**What needs to be done**
Return each entry word for word. Leave the images out.

**Dataset**
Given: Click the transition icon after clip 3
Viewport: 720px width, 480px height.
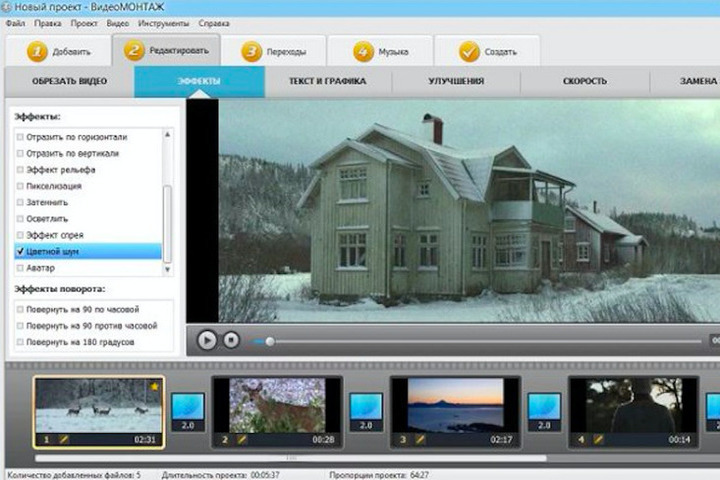Looking at the screenshot, I should [544, 406].
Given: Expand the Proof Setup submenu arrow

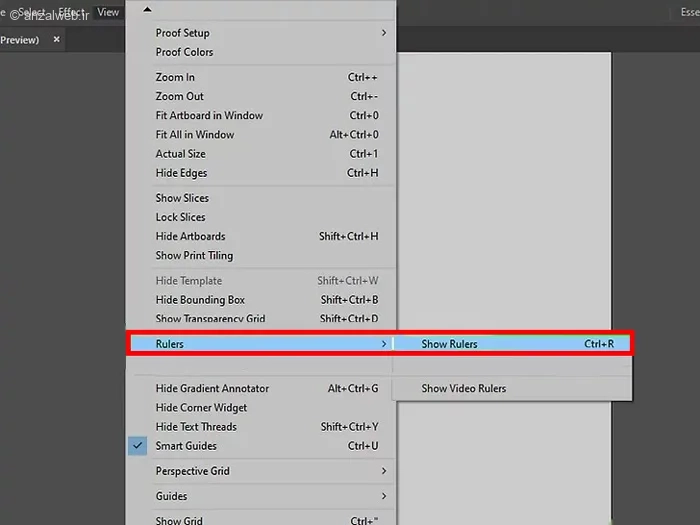Looking at the screenshot, I should click(383, 33).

**Final answer**
Given: Click the transition icon after clip 3
Viewport: 720px width, 480px height.
Looking at the screenshot, I should [544, 406].
Given: Expand the Proof Setup submenu arrow

Looking at the screenshot, I should click(383, 33).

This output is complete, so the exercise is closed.